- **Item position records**
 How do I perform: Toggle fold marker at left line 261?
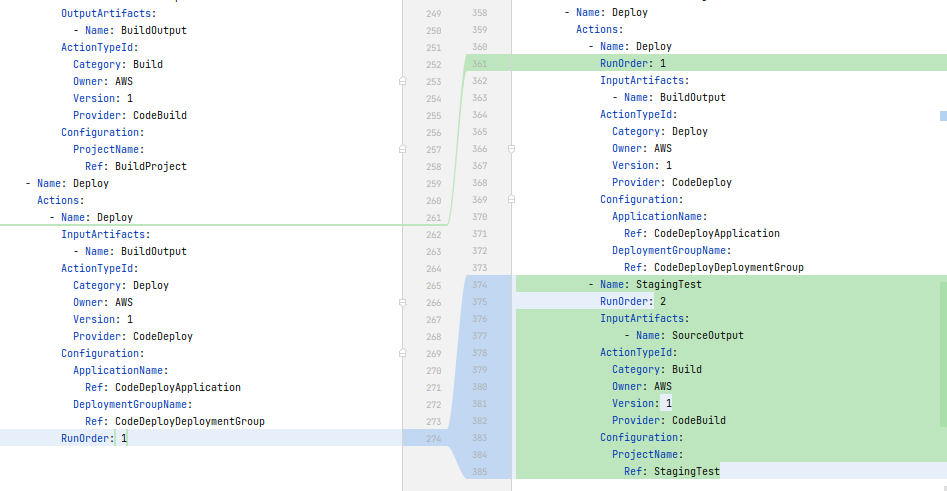[403, 217]
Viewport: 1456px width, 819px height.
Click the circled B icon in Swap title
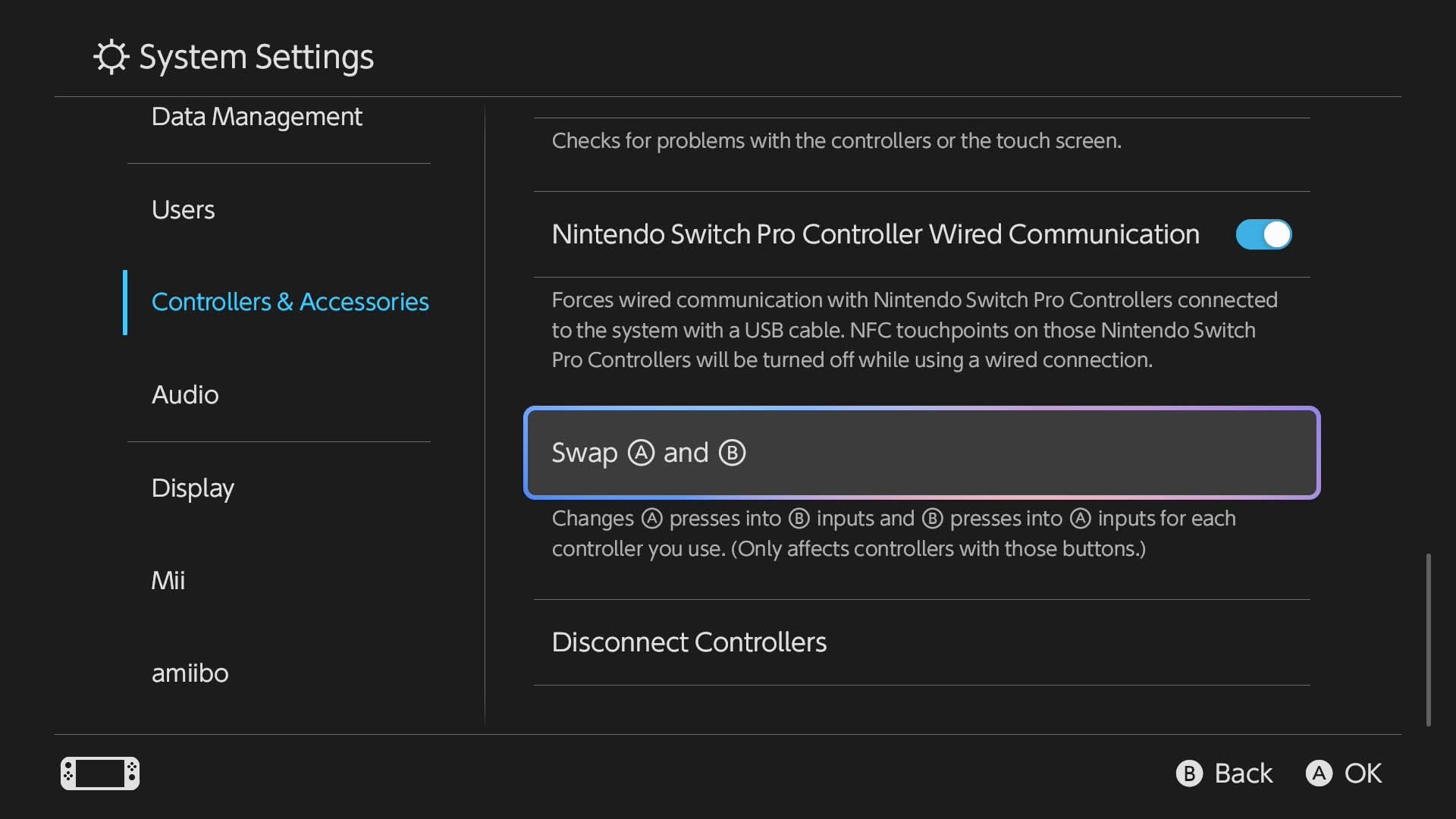coord(732,453)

- **What is asked**
Copy every record above word for word, without the pictures.

- **Full answer**
 How do I perform: Toggle fold marker at left line 261?
[403, 217]
Viewport: 1456px width, 819px height.
Click the circled B icon in Swap title
coord(732,453)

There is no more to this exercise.